Widow was carrying firewood… until she saw a man fallen with a baby in his arms

Widow was carrying firewood… until she saw a man fallen with a baby in his arms

A widow was carrying firewood until she saw a man collapsed with a sleeping baby in his arms.

To the village, Selma was invisible. A widow who carried not only bundles of wood on her back, but the weight of abandonment. But one morning, the loneliness of her routine was shattered by a startling sight.

A man lying unconscious by the roadside, holding a sleeping baby in his arms.

She could have kept walking, just as the village had always done with her. But instead, she made a choice. She left behind the firewood that would have kept her warm and alone. She rescued those two lives, taking them to the only place she could offer—her home.

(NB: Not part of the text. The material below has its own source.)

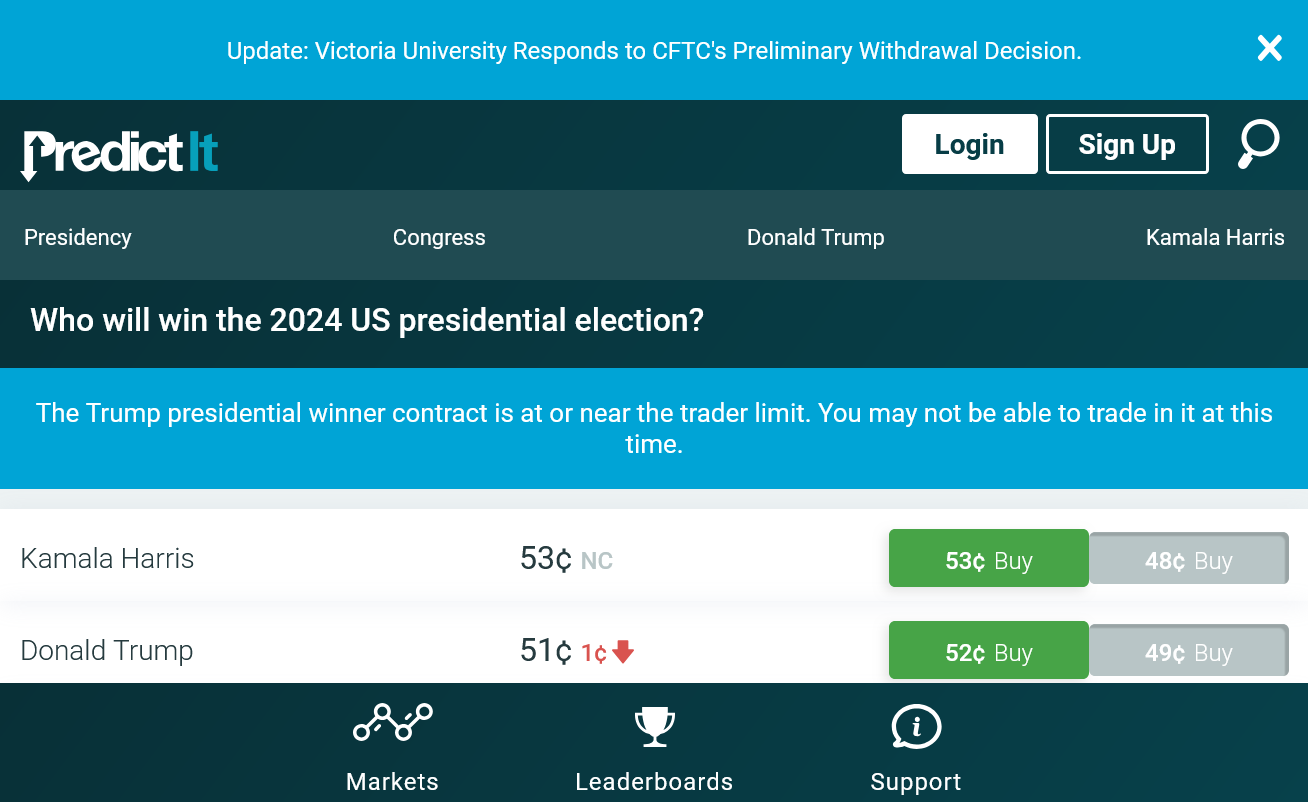The width and height of the screenshot is (1308, 802).
Task: Buy Donald Trump Yes at 52¢
Action: point(988,651)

What began as an act of mercy would become an unlikely alliance, binding three lonely souls.

Against the judgment of an entire village, but before the answers came, there was the silence of a man who didn’t speak, but breathed inside that old clay-and-wood house, where the walls held more prayers than conversations. Selma laid the stranger on the straw mat that had once belonged to her husband.

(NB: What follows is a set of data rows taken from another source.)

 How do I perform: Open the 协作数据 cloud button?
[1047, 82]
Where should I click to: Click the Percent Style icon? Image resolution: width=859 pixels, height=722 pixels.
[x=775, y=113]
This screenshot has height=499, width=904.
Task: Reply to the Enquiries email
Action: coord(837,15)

It was the only corner that still carried his scent, but she didn’t hesitate. She placed the worn-out body there, adjusted his head with the cleanest cloth she had, and covered his feet with a blanket that had long been used by no one, only by dust. The baby she nestled in a woven basket lined with floral fabric she had kept as a memory from the days when she used to sew for others.

She filled a pot with well water, boiled it in a clay pan, and with a cloth soaked in warm water, began to clean the man’s feet. They were cracked, caked with dirt from the road, marked by a journey without rest. Every time she wiped them, Selma whispered soft words, as if speaking to God and to her own fears at the same time.

The child didn’t cry. He slept like one who trusted, as if sure those arms were the right place to be. Selma looked at that tiny, defenseless face and felt a pain mixed with tenderness, a reminder of what she had never had. Children. She and Bombo had tried for years, but her womb had never carried life.